To use this as some kind of a blog post for both notes to myself and people who wonder about this: I am currently working on integrating more compression options. Since with NDI and Teleport we already have 2 lossy options I was prioritizing lossless with Beam to fill that gap, however, there will also be a JPEG lossy option in the next release and maybe others in future releases.
I am sure for most people the important point is that the sender, which is usually the gaming PC, has the smallest possible performance impact. When offloading resource usage for stream/recording encoding to a secondary machine is the whole point, then obviously resource usage from sending the feed there should be as small as possible, otherwise it would eat up all the benefits of such a setup. This is why I always look at resource usage first when trying new compression methods.
Unlike what people seem to think I am not really knowledgeable in this area, I only ever started to look into this whole topic when I started to work on Beam 7 weeks or so ago and now I just experimented a lot to see what works and what doesn't, like a kid with its new toy. My preliminary impression is that with QOI I seem to be already quite close to the optimum that can be done with lossless image compression while trying to have a low CPU usage at the same time.
I recently tried WebP, and while that peeked at 170 mbps bandwidth usage compared to QOI at 270 mbps in my test video loop, the CPU usage was so insanely high that I couldn't even correctly measure it, it just couldn't keep up and dropped frames all the time. The case for WebP would probably be "don't care about CPU usage, but need binary lossless and the lowest possible bandwidth", but I don't see where that would be sensible in practice. Therefore WebP will not make it into a release, feel free to try and change my mind by showing a scenario where this actually could make sense.
The next thing I tried was JPEG lossless, using the same libjpeg-turbo library that Teleport uses, but in the newer beta 3 version, which introduces support for lossless. The CPU usage is better than with WebP, albeit still too high to be useful, and the bandwidth usage is even worse than with QOI, peeking at a little over 300 in the test loop, making it lose in all relevant aspects against QOI.
The only reason why it will probably still be in future releases is that I want to offer JPEG lossy anyway, for BGRA and Windows it's already implemented, and offering JPEG lossless in addition is literally just an additional checkbox in the settings and a handful of extra code lines, it's more effort to remove it again than to just keep it as it is now.

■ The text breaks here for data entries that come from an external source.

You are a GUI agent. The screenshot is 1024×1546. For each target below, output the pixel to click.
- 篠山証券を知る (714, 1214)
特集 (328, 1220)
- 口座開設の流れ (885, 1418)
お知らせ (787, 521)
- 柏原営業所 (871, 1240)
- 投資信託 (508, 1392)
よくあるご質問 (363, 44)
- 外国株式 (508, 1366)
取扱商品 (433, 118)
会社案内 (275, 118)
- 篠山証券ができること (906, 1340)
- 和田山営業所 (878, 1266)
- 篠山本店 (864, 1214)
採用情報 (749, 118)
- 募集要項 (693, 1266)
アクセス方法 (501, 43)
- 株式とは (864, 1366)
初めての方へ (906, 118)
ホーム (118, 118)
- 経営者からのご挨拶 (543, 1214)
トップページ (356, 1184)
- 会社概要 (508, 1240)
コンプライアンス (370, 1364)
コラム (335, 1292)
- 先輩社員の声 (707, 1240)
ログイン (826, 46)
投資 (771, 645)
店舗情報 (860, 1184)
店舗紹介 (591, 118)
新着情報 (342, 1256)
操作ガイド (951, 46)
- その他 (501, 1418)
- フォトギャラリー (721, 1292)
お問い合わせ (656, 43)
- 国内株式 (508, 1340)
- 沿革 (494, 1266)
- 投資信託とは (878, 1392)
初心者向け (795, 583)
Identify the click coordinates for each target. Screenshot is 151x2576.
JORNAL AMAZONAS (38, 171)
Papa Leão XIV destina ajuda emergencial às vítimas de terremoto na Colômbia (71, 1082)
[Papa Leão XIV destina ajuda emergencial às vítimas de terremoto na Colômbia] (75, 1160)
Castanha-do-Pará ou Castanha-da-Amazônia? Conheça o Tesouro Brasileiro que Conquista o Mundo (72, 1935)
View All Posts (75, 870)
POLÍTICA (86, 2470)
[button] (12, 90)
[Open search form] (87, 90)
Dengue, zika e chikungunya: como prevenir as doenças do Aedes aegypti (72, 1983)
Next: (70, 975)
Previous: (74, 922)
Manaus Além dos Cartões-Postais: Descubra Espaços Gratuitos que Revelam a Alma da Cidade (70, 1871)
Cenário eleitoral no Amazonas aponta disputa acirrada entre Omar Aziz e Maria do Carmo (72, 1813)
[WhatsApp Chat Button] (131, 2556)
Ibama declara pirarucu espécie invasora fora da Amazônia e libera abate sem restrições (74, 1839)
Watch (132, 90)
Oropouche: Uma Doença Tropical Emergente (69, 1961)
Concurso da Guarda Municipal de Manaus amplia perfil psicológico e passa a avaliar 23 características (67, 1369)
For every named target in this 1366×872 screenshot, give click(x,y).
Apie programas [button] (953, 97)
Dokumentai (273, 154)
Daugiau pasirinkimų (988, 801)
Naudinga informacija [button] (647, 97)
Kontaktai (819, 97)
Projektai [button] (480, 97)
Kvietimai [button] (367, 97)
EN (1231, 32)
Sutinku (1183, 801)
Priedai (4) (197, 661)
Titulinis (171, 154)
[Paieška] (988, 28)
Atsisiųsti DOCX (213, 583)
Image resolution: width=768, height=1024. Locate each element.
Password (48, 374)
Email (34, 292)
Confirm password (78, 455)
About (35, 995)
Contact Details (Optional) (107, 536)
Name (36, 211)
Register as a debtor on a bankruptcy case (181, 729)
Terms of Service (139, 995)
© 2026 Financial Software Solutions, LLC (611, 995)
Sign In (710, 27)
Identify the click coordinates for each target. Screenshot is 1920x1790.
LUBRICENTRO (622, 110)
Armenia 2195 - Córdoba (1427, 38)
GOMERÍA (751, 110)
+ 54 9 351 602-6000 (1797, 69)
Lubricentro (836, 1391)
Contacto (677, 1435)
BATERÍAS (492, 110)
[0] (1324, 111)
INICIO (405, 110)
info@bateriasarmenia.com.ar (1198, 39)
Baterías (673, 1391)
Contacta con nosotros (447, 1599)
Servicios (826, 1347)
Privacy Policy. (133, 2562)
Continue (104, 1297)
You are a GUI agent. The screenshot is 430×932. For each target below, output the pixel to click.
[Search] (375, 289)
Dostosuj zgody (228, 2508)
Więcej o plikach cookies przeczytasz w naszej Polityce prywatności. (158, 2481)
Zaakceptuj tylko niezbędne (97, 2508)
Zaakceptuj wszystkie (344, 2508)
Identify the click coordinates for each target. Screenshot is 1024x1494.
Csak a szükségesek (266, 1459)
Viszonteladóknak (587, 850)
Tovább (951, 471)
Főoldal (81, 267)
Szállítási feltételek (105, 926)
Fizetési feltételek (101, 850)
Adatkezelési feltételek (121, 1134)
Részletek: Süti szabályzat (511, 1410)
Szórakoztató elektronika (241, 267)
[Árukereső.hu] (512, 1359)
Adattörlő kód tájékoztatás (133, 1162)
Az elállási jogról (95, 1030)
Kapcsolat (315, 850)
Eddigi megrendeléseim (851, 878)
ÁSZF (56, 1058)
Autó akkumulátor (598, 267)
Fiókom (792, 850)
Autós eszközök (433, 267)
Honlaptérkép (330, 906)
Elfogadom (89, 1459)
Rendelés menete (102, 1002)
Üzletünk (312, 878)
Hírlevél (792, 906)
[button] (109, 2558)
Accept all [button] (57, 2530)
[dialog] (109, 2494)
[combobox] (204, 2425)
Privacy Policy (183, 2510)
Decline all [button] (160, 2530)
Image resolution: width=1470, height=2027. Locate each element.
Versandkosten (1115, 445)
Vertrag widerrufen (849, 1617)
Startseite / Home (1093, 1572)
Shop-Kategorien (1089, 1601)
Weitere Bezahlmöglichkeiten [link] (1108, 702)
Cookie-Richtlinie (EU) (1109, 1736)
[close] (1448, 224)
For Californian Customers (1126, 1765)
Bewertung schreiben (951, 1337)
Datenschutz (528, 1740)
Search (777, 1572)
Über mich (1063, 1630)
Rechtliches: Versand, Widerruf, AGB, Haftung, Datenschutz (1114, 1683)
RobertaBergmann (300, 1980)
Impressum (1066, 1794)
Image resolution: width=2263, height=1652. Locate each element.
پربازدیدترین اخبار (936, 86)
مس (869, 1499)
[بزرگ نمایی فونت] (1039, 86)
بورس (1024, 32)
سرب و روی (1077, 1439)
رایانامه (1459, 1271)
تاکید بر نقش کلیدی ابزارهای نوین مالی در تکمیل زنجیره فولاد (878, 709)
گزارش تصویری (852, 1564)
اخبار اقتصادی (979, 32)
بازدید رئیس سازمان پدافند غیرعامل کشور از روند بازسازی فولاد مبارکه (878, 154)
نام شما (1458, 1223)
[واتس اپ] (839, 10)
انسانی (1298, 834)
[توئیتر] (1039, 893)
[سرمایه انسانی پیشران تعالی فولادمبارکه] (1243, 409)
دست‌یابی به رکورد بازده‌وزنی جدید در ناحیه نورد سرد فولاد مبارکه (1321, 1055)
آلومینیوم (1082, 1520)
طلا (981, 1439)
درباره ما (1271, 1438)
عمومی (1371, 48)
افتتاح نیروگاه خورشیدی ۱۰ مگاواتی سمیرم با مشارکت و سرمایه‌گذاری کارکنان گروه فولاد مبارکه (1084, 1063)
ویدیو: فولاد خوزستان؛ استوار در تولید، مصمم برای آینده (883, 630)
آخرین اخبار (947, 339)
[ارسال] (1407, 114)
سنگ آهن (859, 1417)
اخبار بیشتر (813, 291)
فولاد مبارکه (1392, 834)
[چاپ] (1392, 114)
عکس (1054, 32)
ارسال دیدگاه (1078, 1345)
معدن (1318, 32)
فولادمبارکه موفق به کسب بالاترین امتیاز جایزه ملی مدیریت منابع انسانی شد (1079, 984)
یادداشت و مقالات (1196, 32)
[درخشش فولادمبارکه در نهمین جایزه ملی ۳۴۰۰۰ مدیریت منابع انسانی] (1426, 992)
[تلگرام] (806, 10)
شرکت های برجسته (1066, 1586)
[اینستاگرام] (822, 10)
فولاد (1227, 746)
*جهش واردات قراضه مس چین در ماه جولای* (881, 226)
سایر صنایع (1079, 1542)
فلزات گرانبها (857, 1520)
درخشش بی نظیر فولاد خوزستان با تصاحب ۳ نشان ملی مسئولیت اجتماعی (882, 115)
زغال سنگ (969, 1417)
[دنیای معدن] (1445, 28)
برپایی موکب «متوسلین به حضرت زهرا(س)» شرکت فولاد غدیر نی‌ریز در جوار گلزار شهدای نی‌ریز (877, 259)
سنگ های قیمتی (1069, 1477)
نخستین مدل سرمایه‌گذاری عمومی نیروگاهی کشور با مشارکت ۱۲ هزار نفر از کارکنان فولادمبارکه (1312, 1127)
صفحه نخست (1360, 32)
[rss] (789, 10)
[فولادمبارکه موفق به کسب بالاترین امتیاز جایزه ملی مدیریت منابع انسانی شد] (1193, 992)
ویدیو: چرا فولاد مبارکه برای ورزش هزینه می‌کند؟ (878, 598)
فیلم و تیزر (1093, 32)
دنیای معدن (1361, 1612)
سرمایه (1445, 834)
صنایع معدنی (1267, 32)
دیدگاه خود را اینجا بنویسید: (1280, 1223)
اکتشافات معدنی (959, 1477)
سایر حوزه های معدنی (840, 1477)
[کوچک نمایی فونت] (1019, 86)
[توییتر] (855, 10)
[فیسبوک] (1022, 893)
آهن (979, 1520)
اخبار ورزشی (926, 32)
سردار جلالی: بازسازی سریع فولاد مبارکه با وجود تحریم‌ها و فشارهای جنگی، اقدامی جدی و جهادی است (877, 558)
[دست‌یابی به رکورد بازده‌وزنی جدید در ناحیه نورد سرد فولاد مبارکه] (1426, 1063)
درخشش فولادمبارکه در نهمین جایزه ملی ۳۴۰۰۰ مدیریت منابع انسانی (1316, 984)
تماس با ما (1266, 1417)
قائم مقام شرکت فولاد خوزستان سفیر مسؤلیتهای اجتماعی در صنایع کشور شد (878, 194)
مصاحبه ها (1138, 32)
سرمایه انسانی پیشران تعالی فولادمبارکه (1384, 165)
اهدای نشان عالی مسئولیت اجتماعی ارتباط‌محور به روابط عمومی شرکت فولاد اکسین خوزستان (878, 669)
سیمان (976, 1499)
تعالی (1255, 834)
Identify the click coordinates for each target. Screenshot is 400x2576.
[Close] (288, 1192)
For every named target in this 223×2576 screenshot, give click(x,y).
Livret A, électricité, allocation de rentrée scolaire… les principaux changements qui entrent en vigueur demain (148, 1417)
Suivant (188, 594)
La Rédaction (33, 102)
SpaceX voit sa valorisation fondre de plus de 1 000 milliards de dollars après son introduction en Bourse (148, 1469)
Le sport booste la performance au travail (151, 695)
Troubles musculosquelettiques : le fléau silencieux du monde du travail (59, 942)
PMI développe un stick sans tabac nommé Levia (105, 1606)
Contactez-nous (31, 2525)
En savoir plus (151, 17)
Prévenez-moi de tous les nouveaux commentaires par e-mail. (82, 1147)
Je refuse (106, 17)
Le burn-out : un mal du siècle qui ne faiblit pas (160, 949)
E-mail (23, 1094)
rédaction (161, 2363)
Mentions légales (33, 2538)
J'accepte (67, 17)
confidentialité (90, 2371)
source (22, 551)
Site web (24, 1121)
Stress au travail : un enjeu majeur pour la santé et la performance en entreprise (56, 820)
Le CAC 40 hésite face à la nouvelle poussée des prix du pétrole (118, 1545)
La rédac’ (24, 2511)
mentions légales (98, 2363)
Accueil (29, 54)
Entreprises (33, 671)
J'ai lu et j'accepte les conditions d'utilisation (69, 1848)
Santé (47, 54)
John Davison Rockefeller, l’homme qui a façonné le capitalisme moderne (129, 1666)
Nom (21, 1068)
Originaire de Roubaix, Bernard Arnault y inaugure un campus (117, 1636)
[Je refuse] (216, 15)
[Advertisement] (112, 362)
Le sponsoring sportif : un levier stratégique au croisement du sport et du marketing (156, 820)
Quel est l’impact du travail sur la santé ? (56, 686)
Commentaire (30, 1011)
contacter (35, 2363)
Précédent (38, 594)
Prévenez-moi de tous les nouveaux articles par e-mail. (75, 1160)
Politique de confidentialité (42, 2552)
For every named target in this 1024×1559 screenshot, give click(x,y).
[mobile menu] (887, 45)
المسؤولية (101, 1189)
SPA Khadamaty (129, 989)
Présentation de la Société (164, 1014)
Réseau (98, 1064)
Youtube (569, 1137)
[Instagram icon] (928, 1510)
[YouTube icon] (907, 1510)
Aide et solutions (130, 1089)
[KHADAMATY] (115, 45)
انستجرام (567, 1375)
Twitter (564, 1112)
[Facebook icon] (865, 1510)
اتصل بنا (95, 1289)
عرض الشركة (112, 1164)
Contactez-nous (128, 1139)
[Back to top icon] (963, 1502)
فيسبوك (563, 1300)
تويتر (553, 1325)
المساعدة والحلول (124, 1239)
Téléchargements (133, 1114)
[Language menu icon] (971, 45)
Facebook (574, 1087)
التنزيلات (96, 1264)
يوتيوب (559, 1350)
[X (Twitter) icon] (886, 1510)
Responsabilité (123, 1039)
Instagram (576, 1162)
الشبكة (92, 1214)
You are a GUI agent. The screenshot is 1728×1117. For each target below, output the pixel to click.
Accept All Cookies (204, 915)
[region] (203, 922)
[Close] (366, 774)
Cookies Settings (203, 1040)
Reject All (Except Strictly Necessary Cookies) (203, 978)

I might reconsider if people start trying to use it the wrong way or with wrong expectations and keep on annoying me about it.
Also QOI is known to compress technical/artificial content like my gaming test loop especially well, so my comparison might be totally unfair, there might be content where JPEG lossless produces a lot better results.
Here's how the settings window is currently looking:
JPEG is mutually exclusive with the other options, selecting it will force-uncheck the other options and vice-versa, it just doesn't make sense to combine them.
The "QOI compression level" logic has a breaking change in the next release, currently level 1 would skip compression for 50% of frames (and you can't skip more than that), with the new logic level 5 would skip 50%, level 1 would compress only 10% of frames and level 10 stays the same and compresses all of them. By this it's giving an even higher range of control over the CPU vs. bandwidth usage trade-off, e.g. if you can almost do raw but just lack that tiny bit of extra bandwidth, level 1 might solve that now.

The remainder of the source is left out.